TASK DIRECTIONS: Read each of the lines below and tally those with "agent"; the tally is the whole answer.

··· LISTED RECORDS

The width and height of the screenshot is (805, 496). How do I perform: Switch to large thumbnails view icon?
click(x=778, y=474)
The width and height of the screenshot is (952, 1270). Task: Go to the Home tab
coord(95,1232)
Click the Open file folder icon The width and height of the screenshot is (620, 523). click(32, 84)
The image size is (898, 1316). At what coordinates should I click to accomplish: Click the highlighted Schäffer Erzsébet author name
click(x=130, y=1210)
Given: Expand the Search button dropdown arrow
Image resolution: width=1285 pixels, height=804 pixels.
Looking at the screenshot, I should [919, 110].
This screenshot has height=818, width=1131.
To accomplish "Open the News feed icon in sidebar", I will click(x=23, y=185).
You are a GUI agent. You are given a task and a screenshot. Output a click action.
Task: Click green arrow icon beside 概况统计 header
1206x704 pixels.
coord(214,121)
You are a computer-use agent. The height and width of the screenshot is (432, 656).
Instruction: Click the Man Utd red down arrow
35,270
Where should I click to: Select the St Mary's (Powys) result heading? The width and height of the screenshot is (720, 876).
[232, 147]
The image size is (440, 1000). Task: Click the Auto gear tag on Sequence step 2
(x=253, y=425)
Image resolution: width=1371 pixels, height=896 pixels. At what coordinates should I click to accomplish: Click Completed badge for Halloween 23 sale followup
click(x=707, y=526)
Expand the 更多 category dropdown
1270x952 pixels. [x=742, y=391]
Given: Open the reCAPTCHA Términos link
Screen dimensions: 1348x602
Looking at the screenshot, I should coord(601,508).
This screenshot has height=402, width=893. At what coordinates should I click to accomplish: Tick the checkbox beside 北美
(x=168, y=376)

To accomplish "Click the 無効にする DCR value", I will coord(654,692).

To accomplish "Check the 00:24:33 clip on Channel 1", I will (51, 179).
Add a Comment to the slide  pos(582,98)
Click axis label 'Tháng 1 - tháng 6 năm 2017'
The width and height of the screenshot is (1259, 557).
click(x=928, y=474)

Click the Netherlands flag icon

······

FINAL ANSWER: 2